In the first meeting, there were briefings on the operational direction for the council, on the Korean economy, and on future challenges in economic policy. The meeting addressed several issues concerning reviving the economy, and the positive coverage from the press seems to have raised the status of the council even more. I could not sleep on the first day after the meeting, feeling as if the whole responsibility for the economic revival of the Republic of Korea had been put on my shoulders. I take my appointment by the president as her telling me to find ways to resurrect the Korean economy in a short period, using the ideas that I have developed by running my Politics & Economy Academy in Korea, as well as with the experience that I have gained from my life over the past half of a century in the U.S.

The first thing that comes to mind about the economy of Korea is the small businesses that have been going through excruciating hardships. As the country's small businesses are crashing, its middle class is being destroyed, and its economic polarization is getting worse. The troubles of small businesses are beyond description, as they have to compete with one another while being crushed by big corporations that have expanded even into the small neighborhood markets.

I had a relative amount of success in business in the U.S., with help from its Small Business Administration. That was the reason why I joined the Small Business Committee when I was a U.S. House Representative. I will pour into the National Economic Advisory Council all my experience of U.S. policy for small businesses, the experience that I alone have as the only Korean-American who was a member of the U.S. House of Representatives.
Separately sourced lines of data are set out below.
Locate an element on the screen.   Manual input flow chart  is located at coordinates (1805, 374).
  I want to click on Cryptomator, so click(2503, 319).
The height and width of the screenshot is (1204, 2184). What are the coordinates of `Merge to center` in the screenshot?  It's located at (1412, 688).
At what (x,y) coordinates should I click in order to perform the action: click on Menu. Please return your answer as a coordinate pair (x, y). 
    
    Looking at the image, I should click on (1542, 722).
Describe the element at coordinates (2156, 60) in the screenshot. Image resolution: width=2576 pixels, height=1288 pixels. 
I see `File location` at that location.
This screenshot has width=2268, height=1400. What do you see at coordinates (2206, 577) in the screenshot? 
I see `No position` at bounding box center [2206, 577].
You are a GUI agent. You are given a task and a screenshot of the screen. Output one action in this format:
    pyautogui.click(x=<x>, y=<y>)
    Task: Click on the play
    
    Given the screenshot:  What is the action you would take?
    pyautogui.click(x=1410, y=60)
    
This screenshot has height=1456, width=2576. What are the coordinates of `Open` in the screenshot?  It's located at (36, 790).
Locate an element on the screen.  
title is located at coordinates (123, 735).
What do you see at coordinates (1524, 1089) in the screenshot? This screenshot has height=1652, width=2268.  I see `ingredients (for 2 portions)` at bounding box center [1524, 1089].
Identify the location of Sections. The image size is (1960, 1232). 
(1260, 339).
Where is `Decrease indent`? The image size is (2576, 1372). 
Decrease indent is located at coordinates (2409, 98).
My first impression of the National Economic Advisory Council was that all the members, experts in respective their fields, were humble. Not a single member was arrogant enough to insist only on their own opinion. Respecting one another's opinions, they showed their strong will to contribute to improving the economy of the nation in any way possible.

In the U.S., I was the mayor of a predominantly white city, led meetings of a House subcommittee as its chairman in the Congress, and had an opportunity to chair several public hearings, which always led to politics entering the discussions. However, I feel like the National Economic Advisory Council is an organization, free from politics, with pure intention of reviving the economy of the country.

The council has four subcommittees divided by the major economic tasks that the new administration has set: creative economy, livelihood economy, fair economy, and macroeconomic finance. The subcommittee on creative economy deals with industry, IT, convergence, new growth engines, and service areas. The subcommittee on livelihood economy works on welfare, employment, labor, pensions, finance, and the livelihood of the working classes. The subcommittee on fair economy works on shared growth, economic democratization, regulations reform, and consumer market structure reform. The subcommittee on macroeconomic finance studies the macro economy, the international economy, trade, and finance.

I belong to the subcommittee on fair economy. It promotes shared growth and economic democratization, and also works on reforming unnecessary regulations and improving the structure of the consumer market. These are really the perfect areas that I can use the experience that I have gained from my life in the U.S.

Now the U.S. economy is picking up, and the world economy also shows signs of slowly getting out of recession. I think that it is time for us to revitalize our economy in order to join the advanced nations. Korea-U.S. relations have never been better, and I think Japan will change its wrong-headed viewpoint on its history with Korea before long, since it is having trouble due to international condemnation of its position.

Meanwhile, North Korea will become more and more isolated from the international community, while facing a situation that could threaten its existence, while its traditional allies (China and Russia) are getting closer and closer with South Korea. As all the circumstances around our country are unfolding to its advantage, it is time for the country to set a clear direction for its economic policy. Now is the time for the whole nation to unite to make Korea an economic powerhouse.